Il passaggio più delicato è quello in cui ingredienti diversi condividono cucina, superfici e attrezzature. Taglieri, coltelli, pinze, mestoli, pentole, friggitrici, olio di frittura, acqua di cottura e scolapasta possono diventare punti di contatto. Il Regolamento UE 2021/382 ha inserito nella disciplina sull’igiene un requisito specifico: attrezzature e contenitori utilizzati con sostanze dell’Allegato II non devono essere impiegati per alimenti che non le contengono senza essere stati puliti e controllati almeno per l’assenza di residui visibili. Anche la Commissione europea ha ribadito nel 2026 che avvertenze come “può contenere” non devono sostituire le buone pratiche e devono poggiare su una valutazione del rischio.

Il caso del senza glutine

La celiachia merita un’attenzione autonoma. Il Ministero della Salute stima che interessi circa l’1% della popolazione e la dieta priva di glutine rappresenta il trattamento della malattia. Il Regolamento UE 828/2014 stabilisce che la dicitura “senza glutine” può essere utilizzata quando il contenuto di glutine nell’alimento venduto al consumatore finale non supera 20 mg/kg. Nella ristorazione, però, non basta partire da pasta, farina o pane idonei: bisogna controllare l’intero processo. Il programma Alimentazione Fuori Casa di AIC prevede infatti formazione specifica sulle regole e sulle procedure per preparare pasti senza glutine, comprese gestione delle materie prime e rischio di contaminazione.

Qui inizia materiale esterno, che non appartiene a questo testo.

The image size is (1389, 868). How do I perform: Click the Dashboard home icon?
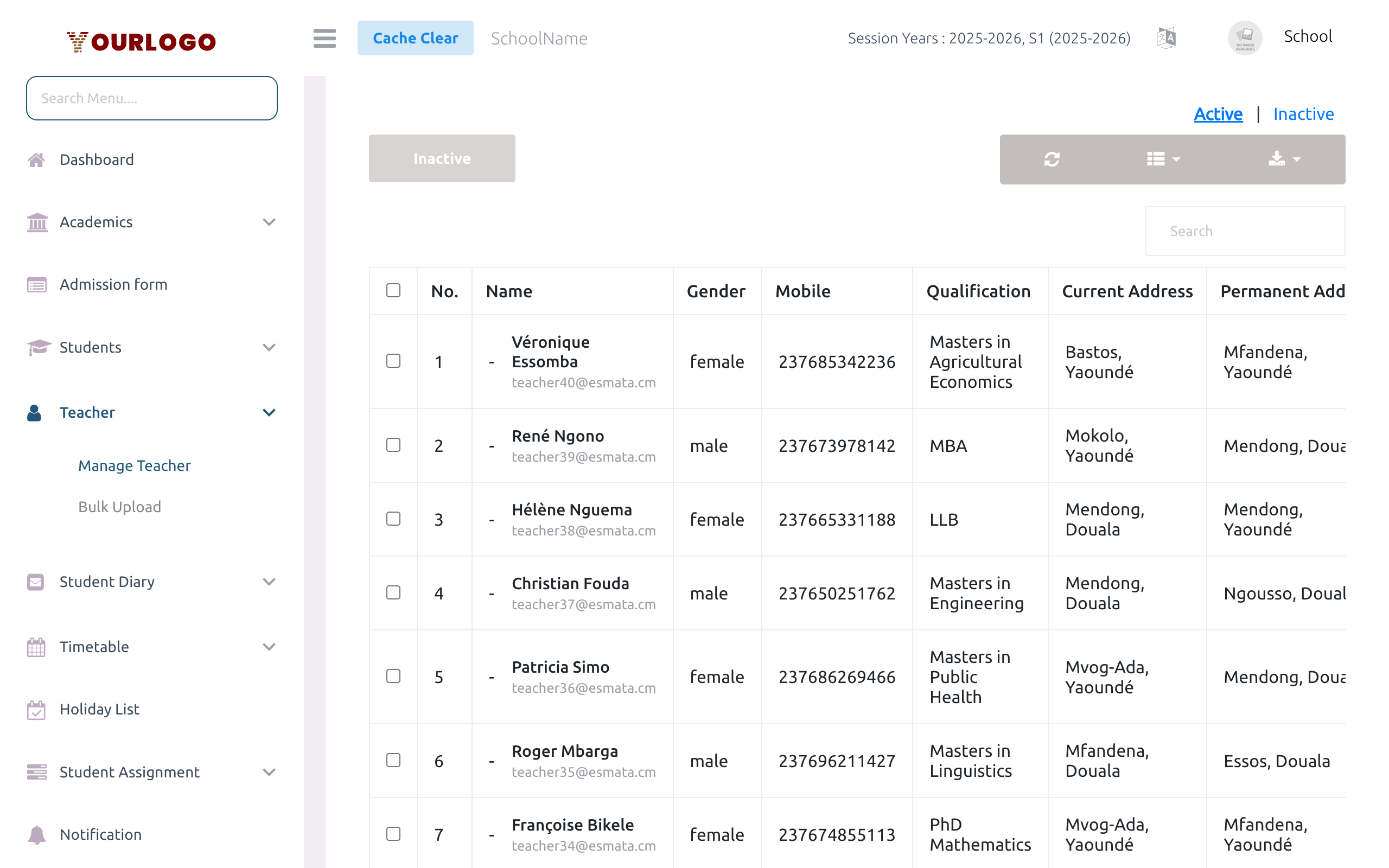pos(36,159)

Che cosa succede a fine servizio

La tutela non finisce quando termina il turno. Una preparazione destinata a un cliente con una specifica esigenza deve restare identificabile anche se viene raffreddata, riposta in frigorifero o conservata per un utilizzo successivo previsto dal piano di autocontrollo. Contenitore, etichettatura interna, posizione e utensili devono permettere di ricostruire che cosa è successo al prodotto. Se non è più possibile stabilire con ragionevole certezza che la preparazione abbia mantenuto i requisiti dichiarati, non è prudente riproporla come adatta a quella specifica esigenza. È la stessa logica di controllo del processo che sta alla base delle procedure HACCP e, per il senza glutine, dei percorsi formativi dedicati alla ristorazione.

L’ultimo controllo è tra pass e sala

Anche un piatto preparato correttamente può essere compromesso nell’ultimo metro: una guarnizione non verificata, pane appoggiato sul piatto, una pinza condivisa o uno scambio di comande possono vanificare il lavoro della cucina. Per questo informazione e formazione devono coinvolgere anche il personale di sala. In Italia, per gli alimenti non preimballati serviti dalle collettività, l’indicazione degli allergeni deve essere resa con menu, registro, cartello o sistema equivalente; è possibile rimandare al personale, ma le informazioni devono comunque risultare da documentazione scritta ed essere disponibili prima che l’alimento venga servito. La gestione delle esigenze alimentari speciali, quindi, non è un compito del solo cuoco: è una catena che funziona soltanto se ogni passaggio resta sotto controllo.